Copy the records below in full and leave every image out of the copy.

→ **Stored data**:
####

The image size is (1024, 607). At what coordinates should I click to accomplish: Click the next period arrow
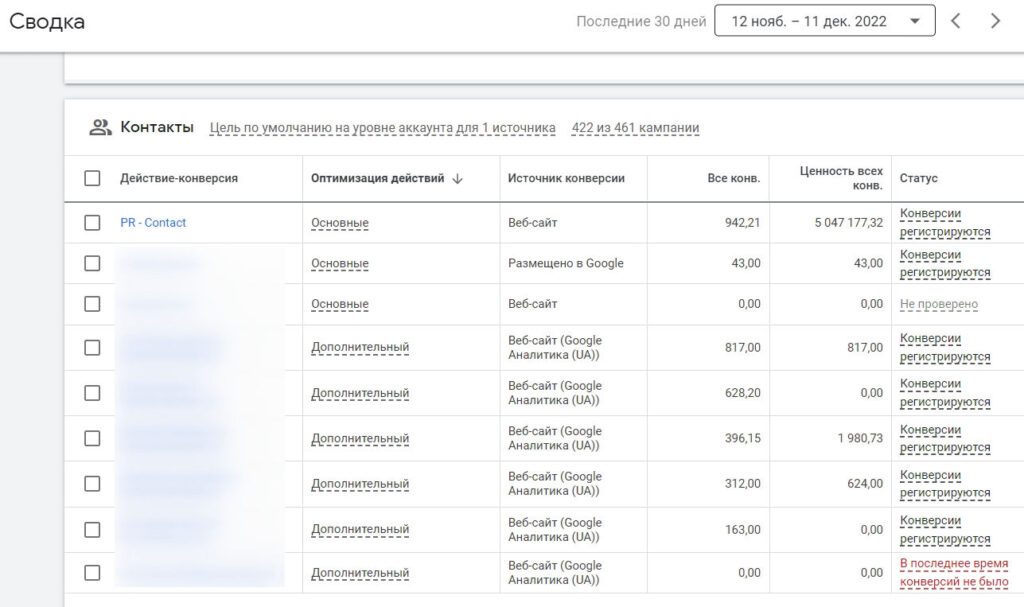(995, 21)
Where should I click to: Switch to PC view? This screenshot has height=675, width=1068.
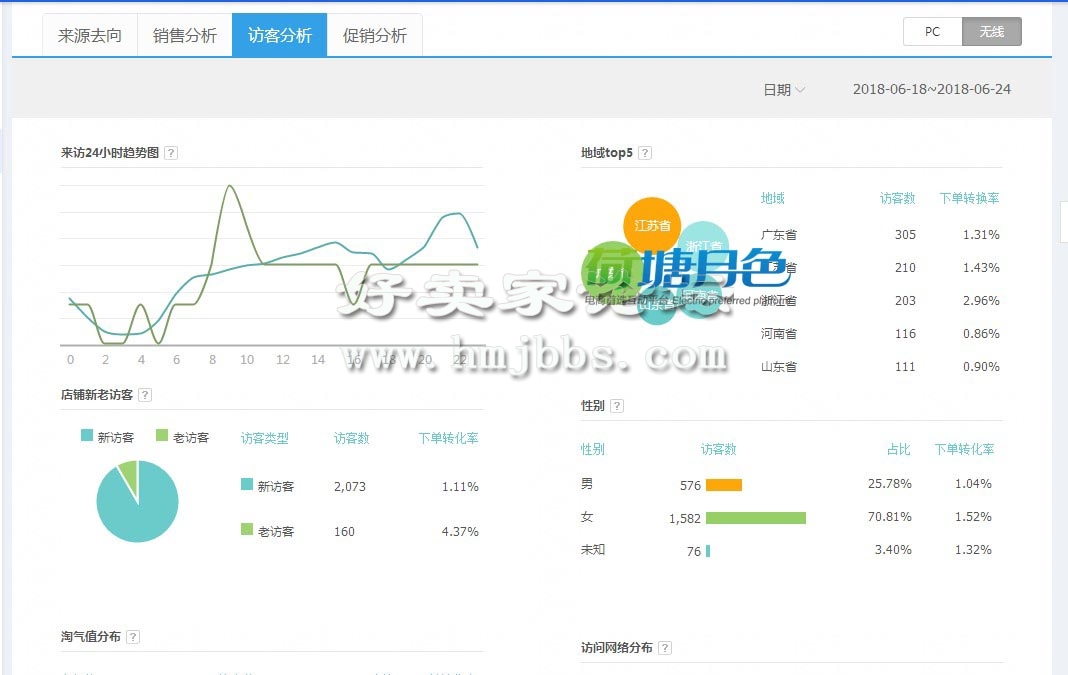(932, 32)
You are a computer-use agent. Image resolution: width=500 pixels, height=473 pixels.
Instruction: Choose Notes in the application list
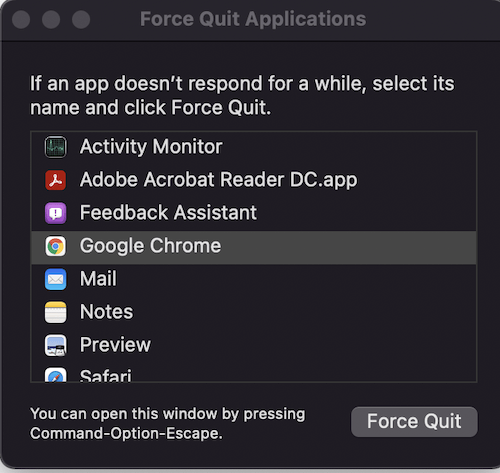pos(254,312)
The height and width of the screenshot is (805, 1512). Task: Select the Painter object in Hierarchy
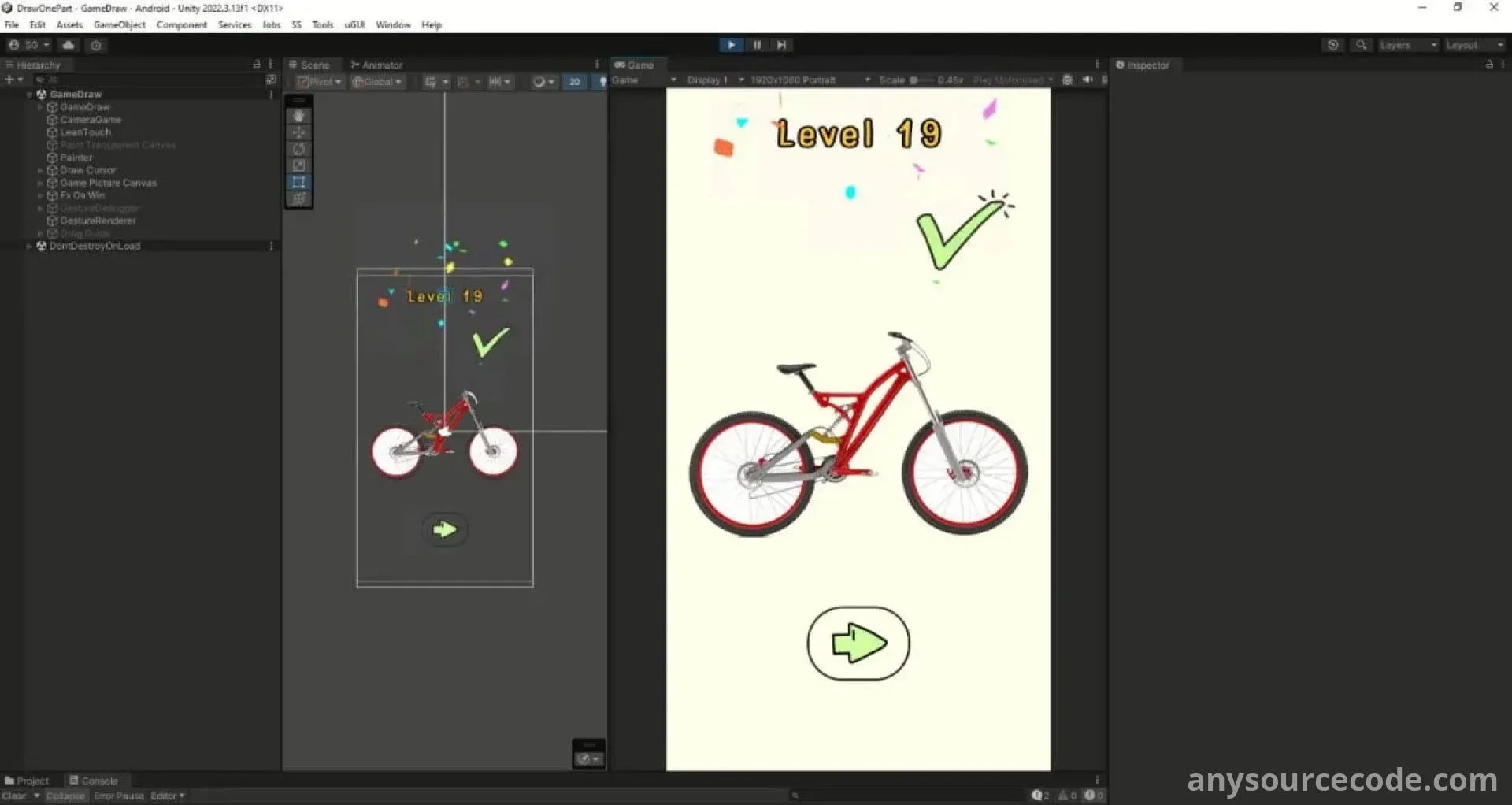76,158
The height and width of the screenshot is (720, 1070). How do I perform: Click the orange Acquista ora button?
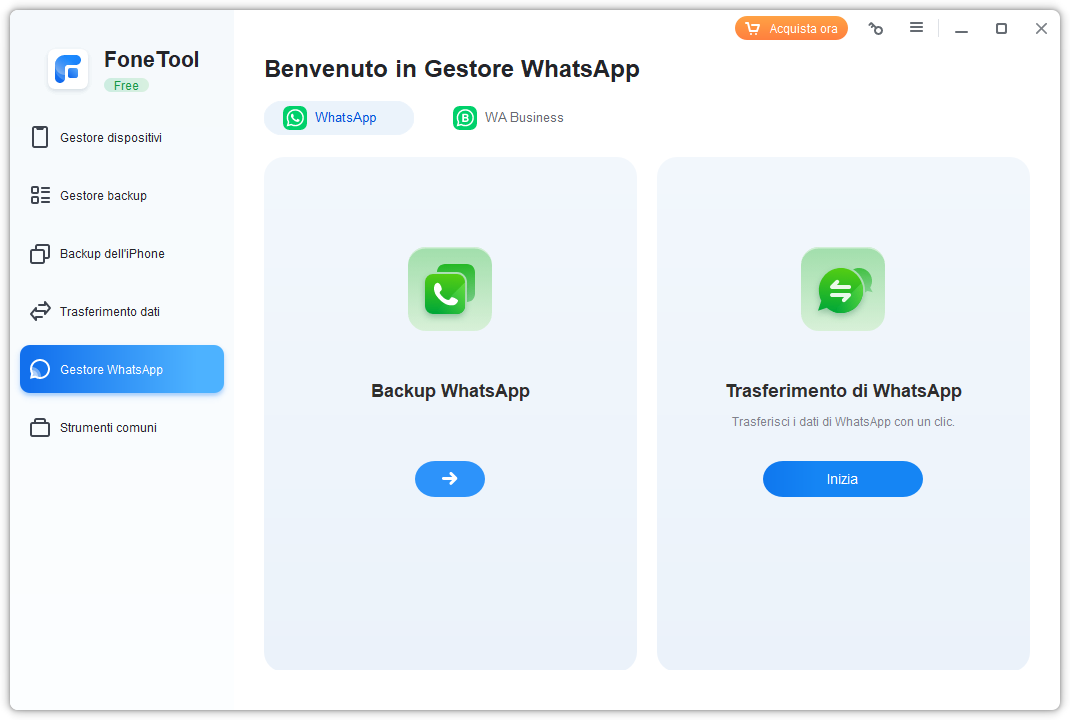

####

→ **ANSWER**:
The image size is (1024, 607). At what coordinates should I click to accomplish: Click the next period arrow
(995, 21)
Where should I click to: Switch to PC view? This screenshot has height=675, width=1068.
(932, 32)
You are a computer-use agent. Image resolution: width=500 pixels, height=473 pixels.
Instruction: Choose Notes in the application list
pos(254,312)
The height and width of the screenshot is (805, 1512). Task: Select the Painter object in Hierarchy
76,158
The height and width of the screenshot is (720, 1070). How do I perform: Click the orange Acquista ora button?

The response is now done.